(Recorded data)
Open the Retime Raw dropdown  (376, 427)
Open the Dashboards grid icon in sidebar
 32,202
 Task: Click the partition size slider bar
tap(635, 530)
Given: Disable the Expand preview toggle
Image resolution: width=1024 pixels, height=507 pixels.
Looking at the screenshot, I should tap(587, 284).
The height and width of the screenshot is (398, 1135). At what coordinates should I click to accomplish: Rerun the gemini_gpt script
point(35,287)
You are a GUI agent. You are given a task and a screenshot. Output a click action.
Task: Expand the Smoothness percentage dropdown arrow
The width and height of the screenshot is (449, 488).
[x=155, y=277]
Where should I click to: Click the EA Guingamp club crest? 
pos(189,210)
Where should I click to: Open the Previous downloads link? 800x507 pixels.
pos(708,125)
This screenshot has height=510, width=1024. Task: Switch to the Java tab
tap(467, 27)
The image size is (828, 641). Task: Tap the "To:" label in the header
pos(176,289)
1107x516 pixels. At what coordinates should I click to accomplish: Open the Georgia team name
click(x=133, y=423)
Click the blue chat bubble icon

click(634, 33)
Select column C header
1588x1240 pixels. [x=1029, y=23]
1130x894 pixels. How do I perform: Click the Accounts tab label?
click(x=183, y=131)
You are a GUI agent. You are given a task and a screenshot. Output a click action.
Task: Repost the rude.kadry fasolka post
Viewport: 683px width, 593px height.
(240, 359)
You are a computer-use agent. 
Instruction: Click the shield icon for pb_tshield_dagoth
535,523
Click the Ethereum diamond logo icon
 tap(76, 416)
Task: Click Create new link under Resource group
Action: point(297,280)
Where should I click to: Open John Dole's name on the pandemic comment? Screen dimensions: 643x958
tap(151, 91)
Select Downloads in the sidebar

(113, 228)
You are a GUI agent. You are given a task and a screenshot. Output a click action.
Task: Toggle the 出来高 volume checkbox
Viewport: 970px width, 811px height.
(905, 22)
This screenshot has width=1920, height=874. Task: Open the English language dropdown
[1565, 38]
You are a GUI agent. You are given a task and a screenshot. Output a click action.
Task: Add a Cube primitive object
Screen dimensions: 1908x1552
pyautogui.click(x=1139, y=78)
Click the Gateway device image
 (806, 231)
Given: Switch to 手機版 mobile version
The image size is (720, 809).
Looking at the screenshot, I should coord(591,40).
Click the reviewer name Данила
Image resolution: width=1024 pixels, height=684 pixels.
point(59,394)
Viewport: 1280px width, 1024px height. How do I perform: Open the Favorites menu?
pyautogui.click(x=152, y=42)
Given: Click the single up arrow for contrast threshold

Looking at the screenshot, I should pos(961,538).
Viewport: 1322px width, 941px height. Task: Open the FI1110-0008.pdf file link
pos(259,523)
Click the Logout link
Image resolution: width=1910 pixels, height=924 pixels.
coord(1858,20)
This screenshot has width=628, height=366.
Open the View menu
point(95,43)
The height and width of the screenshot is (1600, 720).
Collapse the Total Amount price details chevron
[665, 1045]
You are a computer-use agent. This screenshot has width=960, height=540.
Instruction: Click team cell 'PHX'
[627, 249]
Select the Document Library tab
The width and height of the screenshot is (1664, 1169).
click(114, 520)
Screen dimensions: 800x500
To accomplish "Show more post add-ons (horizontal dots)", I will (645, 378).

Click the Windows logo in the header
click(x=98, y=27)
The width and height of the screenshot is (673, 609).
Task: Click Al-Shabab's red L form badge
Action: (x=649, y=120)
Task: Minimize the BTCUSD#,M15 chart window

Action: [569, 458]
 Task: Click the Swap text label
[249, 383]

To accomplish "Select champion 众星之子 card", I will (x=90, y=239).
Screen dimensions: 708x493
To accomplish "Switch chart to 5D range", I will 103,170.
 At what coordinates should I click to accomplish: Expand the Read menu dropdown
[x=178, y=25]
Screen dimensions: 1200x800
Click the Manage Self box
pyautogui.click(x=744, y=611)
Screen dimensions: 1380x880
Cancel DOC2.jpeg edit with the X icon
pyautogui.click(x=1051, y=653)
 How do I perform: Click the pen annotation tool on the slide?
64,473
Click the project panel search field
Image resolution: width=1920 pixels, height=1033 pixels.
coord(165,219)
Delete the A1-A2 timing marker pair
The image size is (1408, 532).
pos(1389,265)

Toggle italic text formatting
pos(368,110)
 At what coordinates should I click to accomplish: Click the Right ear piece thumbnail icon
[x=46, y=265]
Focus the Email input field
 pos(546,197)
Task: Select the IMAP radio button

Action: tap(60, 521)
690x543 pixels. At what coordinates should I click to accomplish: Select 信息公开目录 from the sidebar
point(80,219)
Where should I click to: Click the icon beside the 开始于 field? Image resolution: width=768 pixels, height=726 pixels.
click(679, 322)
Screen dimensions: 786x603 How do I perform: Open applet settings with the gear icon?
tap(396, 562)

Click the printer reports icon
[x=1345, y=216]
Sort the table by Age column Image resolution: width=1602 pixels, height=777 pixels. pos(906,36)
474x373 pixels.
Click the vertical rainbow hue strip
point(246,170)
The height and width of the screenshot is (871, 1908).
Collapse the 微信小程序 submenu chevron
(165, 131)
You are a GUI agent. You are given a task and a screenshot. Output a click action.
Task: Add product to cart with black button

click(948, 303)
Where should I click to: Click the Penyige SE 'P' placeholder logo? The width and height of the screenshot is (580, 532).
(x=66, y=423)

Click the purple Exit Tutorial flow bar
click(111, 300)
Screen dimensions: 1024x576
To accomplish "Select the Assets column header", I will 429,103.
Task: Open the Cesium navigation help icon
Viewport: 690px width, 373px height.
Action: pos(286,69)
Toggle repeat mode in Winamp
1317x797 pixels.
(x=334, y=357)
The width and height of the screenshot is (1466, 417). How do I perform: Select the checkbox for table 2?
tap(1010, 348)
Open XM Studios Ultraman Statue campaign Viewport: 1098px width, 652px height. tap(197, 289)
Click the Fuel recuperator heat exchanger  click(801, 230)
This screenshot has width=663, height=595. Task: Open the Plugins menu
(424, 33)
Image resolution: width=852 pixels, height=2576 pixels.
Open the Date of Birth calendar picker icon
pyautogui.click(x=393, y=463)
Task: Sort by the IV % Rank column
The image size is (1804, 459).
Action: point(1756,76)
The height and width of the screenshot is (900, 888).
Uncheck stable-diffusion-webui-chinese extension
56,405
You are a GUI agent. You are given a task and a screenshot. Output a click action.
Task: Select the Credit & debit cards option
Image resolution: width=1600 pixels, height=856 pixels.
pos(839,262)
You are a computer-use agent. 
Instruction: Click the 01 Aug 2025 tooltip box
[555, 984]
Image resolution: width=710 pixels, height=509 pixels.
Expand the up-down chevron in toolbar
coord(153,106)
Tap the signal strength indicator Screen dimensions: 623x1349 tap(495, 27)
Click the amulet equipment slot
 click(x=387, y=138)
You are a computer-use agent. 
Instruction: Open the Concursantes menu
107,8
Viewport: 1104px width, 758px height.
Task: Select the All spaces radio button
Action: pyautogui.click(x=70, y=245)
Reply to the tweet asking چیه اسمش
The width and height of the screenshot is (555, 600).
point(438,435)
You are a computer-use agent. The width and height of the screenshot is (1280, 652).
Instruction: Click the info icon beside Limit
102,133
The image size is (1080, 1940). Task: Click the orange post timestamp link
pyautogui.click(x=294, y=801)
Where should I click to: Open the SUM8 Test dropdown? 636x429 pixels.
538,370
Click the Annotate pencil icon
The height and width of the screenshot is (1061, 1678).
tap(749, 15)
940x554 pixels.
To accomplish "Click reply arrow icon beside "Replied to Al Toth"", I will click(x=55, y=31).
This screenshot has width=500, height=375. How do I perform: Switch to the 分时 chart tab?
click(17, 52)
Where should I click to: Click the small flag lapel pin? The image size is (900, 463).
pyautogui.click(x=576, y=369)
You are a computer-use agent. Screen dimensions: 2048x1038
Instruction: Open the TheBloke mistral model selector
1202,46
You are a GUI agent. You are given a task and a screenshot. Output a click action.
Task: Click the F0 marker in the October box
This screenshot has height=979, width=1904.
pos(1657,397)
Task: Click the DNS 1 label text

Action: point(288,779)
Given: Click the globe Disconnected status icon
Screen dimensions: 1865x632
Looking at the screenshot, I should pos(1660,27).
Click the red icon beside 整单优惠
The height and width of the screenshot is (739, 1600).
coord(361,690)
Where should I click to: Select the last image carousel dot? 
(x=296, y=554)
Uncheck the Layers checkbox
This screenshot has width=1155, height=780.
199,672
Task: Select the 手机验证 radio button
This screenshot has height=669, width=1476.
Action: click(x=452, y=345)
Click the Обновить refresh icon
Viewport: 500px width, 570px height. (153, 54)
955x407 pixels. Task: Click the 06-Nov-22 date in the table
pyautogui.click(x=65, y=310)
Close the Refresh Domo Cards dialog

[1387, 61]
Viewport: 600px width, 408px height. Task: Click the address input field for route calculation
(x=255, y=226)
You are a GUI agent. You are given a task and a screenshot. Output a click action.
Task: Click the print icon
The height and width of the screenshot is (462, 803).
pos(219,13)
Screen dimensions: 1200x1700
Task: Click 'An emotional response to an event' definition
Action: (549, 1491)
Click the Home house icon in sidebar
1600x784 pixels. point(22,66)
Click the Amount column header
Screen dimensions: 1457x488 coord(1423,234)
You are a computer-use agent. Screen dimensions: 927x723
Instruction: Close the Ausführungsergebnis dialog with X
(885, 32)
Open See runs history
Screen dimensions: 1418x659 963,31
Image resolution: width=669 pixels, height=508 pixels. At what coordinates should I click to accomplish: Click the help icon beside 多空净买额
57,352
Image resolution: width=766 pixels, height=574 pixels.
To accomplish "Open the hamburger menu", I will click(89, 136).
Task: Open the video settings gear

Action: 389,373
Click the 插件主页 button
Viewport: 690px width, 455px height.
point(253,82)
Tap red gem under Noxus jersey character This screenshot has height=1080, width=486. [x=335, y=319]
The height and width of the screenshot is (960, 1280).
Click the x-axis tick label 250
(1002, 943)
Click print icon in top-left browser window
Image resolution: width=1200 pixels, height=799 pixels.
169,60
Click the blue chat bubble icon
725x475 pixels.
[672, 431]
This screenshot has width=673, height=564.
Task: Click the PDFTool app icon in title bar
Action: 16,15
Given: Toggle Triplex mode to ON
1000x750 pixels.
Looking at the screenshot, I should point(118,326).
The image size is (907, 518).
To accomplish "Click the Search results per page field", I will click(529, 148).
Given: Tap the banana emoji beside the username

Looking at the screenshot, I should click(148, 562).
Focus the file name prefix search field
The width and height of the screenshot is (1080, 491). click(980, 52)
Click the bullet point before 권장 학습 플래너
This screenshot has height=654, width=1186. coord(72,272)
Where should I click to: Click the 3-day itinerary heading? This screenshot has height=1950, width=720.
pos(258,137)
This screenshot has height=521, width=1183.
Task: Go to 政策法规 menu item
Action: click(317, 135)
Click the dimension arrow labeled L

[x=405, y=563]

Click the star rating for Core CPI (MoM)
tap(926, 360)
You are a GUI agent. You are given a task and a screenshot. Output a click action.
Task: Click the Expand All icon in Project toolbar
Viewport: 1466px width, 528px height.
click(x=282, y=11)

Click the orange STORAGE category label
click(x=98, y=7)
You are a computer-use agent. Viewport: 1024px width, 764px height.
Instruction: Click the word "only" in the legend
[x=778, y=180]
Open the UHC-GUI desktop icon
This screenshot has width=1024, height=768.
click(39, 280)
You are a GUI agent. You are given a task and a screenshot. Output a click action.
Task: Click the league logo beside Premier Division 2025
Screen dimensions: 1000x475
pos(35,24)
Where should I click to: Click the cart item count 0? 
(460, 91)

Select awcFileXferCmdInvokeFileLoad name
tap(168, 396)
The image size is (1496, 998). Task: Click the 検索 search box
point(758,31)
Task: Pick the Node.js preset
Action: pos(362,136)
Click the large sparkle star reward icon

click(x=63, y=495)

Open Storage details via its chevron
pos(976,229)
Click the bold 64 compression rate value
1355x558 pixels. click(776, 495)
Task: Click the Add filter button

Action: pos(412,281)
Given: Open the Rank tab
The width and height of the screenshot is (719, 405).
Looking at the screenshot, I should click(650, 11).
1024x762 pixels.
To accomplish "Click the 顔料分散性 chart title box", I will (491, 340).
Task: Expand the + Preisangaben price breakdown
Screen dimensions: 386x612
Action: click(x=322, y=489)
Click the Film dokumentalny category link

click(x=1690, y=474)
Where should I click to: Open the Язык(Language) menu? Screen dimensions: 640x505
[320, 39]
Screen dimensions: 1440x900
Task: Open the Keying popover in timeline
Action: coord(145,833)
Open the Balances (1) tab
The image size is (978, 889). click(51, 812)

▶ _What this task involves_:
Every line in the entries above that has the word "computer" should be identified and copied.

▶ _Task result_:
You are a computer-use agent. 
You are a computer-use agent. This screenshot has width=960, height=540.
You are a computer-use agent. 
You are a computer-use agent. 
You are a computer-use agent. The width and height of the screenshot is (1280, 652).
You are a computer-use agent. Screen dimensions: 2048x1038
You are a computer-use agent. Screen dimensions: 927x723
You are a computer-use agent. Viewport: 1024px width, 764px height.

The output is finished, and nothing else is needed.